Unlike many regions around the country, property prices in New Plymouth are heading back towards the levels they were before the global financial crisis, according to figures from Quotable Value.
Values in the city are up 1.2 per cent in the past three months, 5 per cent year-on-year and 6 per cent since the previous peak in 2007.
Properties in New Plymouth have an average value of $350,673.
"New Plymouth has the benefit of a strong dairy industry in the surrounding rural areas close to the city," QV New Plymouth registered valuer Tony Welch said.
"However, the main thing that sets the district apart from other regional centres around the country is the oil and gas industry here.
"The Maui gas field off New Plymouth provides well-paid employment for people in the city; even for non-skilled workers pay rates are above average."
The oil and gas and dairy industries brought jobs and money and boosted the demand for homes, so this had helped the property market move forward since the global financial crisis, he said.
"New Plymouth has recently had some record residential property sales. One waterfront home sold for a record $2.81 million and then another soon after for $2.9m, breaking the record set by the previous sale."
Real Estate Institute of New Zealand spokesman Garry Malcolm said a small increase in properties priced over $400,000 had increased the median price.
At the moment there was a shortage of properties, he said.
"That's our biggest problem. Sales are down across Taranaki because vendors are reluctant to put their houses on the market in the winter, which is the best time because there is no competition."
There was more interest in the upper price bracket.
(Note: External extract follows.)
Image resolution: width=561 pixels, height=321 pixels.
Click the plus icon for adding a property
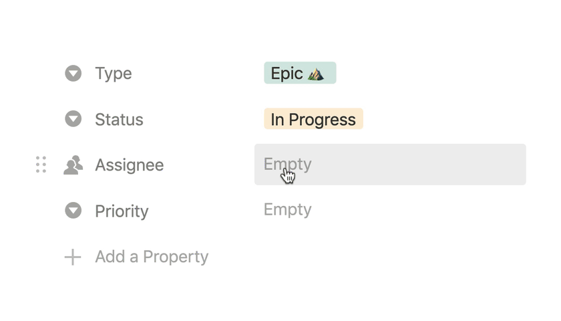pyautogui.click(x=72, y=257)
There was less interest at the lower end of the market, because there were fewer properties for sale and the LVR restrictions had impacted on first-home buyers, Malcolm said.
Many property markets in other regions had still not reached levels seen seven years ago before the global financial crisis hit in 2008.
The latest QV residential price movement index for May 2014 shows that property values in the majority of regions around the country are still below the previous peak of late 2007 before the financial crisis.
Even values in the largest cities around New Zealand, excluding Auckland and Christchurch, have not increased much in the past seven years.